PROBLEM TO SOLVE » Repeat the stretch of entries below from the line with "Task: Click the Reporting Services icon" through the line with "The height and width of the screenshot is (283, 512).". Include both ends and add nothing.

[PROVIDED INFORMATION Boundary: Start]

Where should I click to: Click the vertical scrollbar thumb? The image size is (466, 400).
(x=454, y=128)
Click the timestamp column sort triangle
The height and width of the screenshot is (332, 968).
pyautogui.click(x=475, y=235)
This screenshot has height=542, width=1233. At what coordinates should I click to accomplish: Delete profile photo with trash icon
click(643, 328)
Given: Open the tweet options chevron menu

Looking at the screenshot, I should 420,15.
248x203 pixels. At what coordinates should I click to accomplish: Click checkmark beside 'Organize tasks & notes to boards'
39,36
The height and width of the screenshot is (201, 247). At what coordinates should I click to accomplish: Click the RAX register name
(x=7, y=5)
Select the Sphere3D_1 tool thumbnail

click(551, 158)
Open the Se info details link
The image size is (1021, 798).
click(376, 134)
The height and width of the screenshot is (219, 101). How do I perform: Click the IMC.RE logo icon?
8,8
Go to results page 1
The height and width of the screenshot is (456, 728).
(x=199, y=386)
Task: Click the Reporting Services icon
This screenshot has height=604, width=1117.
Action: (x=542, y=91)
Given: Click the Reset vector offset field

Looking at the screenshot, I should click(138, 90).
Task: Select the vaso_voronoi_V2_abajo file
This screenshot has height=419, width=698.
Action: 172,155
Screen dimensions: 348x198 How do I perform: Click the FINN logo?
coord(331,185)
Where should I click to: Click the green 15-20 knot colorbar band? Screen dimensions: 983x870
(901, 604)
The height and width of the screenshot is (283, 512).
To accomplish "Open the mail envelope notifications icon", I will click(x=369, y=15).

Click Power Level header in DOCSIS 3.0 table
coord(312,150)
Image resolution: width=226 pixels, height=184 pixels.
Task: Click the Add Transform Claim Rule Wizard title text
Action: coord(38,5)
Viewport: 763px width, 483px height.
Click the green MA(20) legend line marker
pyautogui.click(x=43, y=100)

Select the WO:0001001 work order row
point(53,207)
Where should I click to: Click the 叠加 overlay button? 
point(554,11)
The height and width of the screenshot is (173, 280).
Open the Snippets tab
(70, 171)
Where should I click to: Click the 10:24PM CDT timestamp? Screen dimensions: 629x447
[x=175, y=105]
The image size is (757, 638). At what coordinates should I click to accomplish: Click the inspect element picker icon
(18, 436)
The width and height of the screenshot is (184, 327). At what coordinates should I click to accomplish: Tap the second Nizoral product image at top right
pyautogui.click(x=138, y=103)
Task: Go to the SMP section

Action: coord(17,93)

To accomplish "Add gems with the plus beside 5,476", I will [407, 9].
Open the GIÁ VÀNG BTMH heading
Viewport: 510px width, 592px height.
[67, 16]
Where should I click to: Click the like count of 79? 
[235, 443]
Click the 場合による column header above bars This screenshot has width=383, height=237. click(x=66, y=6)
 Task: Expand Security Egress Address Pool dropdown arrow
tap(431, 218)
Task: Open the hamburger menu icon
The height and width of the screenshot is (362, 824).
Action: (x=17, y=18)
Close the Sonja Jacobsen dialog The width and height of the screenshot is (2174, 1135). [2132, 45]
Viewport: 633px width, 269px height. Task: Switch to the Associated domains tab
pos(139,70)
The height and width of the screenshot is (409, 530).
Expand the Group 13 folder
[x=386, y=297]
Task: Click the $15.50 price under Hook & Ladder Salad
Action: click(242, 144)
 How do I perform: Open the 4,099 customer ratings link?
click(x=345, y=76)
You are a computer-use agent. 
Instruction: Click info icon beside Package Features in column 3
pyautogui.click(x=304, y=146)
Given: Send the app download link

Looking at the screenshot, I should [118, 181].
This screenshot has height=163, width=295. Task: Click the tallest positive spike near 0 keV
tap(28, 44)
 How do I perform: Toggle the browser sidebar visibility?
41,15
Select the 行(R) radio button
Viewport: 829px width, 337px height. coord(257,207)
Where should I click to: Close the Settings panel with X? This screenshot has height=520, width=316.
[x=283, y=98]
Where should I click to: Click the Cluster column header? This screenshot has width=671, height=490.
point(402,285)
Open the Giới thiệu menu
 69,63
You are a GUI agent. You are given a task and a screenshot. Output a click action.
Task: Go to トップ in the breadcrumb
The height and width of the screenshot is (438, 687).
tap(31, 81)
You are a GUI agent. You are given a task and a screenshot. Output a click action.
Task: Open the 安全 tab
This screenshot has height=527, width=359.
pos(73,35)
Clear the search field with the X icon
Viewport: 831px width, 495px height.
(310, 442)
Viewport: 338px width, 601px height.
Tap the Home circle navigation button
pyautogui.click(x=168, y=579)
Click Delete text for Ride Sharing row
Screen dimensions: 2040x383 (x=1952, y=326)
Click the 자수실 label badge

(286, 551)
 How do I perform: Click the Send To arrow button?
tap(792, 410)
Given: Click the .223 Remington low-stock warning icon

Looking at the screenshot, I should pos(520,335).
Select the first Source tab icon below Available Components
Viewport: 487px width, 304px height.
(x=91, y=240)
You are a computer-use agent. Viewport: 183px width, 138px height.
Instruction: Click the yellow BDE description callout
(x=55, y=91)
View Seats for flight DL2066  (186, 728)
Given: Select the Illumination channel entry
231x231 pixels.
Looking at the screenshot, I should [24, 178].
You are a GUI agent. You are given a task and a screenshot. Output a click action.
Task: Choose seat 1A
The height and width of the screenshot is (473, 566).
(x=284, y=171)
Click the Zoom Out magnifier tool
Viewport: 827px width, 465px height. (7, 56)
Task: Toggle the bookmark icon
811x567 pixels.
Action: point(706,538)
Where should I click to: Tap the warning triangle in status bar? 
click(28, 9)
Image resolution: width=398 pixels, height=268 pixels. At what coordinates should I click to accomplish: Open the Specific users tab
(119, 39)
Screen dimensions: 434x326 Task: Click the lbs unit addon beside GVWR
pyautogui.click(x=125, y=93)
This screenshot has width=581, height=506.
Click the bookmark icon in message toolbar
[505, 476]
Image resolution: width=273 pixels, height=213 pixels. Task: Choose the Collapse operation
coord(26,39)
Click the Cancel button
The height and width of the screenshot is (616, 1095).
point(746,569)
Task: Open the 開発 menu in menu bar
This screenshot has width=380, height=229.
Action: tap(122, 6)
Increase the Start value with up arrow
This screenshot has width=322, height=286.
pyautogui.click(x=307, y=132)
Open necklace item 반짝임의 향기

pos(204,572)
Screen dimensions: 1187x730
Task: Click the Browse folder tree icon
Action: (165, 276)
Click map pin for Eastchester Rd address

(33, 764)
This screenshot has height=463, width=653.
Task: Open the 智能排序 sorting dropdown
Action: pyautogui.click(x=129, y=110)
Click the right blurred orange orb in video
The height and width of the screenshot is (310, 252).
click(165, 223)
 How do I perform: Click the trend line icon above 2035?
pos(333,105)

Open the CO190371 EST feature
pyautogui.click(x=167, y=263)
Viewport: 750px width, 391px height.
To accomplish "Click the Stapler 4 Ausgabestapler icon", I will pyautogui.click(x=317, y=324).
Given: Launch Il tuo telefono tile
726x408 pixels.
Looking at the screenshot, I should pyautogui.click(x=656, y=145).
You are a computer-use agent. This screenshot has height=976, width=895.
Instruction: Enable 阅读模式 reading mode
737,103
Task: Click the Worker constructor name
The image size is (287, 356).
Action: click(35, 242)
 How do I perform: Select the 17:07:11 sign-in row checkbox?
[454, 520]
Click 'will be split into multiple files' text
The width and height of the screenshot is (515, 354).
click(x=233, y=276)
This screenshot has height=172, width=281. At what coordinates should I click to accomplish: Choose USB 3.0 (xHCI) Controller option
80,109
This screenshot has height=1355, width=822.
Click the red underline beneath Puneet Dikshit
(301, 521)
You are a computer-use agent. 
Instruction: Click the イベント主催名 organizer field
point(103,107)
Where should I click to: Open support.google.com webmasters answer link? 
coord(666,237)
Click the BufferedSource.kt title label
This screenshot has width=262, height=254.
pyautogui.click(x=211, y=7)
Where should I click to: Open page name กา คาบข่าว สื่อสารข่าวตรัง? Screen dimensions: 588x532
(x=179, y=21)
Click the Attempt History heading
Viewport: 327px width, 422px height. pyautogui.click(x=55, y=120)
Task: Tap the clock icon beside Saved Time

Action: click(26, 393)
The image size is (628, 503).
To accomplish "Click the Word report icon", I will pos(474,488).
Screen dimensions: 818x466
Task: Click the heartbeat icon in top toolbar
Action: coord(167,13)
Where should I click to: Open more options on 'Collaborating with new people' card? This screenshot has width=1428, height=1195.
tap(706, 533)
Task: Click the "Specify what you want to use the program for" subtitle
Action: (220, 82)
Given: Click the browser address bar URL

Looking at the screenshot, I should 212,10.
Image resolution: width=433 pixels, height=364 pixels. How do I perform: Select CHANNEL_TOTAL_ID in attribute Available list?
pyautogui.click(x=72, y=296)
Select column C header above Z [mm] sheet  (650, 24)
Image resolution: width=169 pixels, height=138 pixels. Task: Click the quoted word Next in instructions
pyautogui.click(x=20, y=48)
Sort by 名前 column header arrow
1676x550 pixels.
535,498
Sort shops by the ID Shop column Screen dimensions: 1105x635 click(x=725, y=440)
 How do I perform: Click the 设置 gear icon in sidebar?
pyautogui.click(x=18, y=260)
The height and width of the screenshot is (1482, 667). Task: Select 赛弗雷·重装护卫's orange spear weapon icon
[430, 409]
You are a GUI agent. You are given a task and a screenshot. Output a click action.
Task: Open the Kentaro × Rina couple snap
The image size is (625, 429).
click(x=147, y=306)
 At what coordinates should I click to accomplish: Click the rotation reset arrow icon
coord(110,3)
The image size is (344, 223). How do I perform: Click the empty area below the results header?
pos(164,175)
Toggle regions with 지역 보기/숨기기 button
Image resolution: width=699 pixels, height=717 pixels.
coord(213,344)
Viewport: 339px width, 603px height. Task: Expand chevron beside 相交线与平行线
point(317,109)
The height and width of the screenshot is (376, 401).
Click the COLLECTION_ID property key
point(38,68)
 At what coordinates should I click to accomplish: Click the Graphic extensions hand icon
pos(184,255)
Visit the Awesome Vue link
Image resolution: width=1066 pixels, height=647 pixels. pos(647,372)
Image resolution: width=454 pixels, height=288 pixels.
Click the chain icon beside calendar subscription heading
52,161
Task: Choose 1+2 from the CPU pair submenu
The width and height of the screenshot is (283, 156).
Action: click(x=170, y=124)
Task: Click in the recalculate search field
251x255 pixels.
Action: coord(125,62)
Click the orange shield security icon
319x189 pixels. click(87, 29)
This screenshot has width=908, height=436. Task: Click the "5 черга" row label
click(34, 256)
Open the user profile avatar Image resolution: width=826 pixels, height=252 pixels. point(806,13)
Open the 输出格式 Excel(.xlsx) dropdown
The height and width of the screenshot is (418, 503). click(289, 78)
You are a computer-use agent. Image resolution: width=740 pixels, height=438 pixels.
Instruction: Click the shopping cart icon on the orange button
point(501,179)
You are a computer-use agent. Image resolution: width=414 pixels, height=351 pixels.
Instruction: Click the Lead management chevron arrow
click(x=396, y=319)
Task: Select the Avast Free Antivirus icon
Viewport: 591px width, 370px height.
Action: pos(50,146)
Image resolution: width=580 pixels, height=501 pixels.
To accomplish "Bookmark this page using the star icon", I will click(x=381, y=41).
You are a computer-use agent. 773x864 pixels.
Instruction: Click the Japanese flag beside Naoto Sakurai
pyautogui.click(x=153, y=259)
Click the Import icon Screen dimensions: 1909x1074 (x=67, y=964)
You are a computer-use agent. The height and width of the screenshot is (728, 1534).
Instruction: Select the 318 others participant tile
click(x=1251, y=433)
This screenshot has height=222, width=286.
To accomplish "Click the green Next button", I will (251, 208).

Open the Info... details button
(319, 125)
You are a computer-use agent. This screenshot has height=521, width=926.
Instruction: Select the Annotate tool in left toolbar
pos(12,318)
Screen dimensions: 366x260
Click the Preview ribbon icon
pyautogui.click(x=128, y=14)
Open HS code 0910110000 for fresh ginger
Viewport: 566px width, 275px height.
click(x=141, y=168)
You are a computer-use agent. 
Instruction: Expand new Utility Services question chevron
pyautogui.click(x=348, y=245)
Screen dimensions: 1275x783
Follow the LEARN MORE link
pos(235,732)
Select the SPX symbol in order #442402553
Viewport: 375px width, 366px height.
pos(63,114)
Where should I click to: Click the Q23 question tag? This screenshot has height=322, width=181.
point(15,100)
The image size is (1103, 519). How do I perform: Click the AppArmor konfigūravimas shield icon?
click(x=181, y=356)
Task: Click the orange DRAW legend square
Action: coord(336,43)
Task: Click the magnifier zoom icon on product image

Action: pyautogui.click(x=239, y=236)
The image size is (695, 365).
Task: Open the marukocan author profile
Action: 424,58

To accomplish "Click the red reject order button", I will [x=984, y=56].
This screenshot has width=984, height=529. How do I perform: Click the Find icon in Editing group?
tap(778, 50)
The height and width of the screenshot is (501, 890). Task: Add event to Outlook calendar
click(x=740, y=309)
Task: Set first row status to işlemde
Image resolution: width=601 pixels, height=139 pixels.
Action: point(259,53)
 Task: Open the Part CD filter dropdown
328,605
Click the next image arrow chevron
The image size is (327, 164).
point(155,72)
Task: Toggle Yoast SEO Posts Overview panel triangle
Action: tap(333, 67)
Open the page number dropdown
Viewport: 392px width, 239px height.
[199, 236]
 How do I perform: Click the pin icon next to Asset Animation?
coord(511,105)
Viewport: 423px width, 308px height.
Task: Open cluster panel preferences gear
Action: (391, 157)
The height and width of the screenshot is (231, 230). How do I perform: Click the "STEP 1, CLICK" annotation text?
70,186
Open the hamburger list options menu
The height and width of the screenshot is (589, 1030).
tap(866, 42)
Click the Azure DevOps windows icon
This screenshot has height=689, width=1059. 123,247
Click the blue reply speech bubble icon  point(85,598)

[PROVIDED INFORMATION Boundary: End]

SOLUTION TO THIS PROBLEM »
Task: Click the Reporting Services icon
This screenshot has height=604, width=1117.
Action: (x=542, y=91)
Given: Click the Reset vector offset field

Looking at the screenshot, I should click(138, 90).
Task: Select the vaso_voronoi_V2_abajo file
This screenshot has height=419, width=698.
Action: 172,155
Screen dimensions: 348x198 How do I perform: Click the FINN logo?
coord(331,185)
Where should I click to: Click the green 15-20 knot colorbar band? Screen dimensions: 983x870
(901, 604)
The height and width of the screenshot is (283, 512).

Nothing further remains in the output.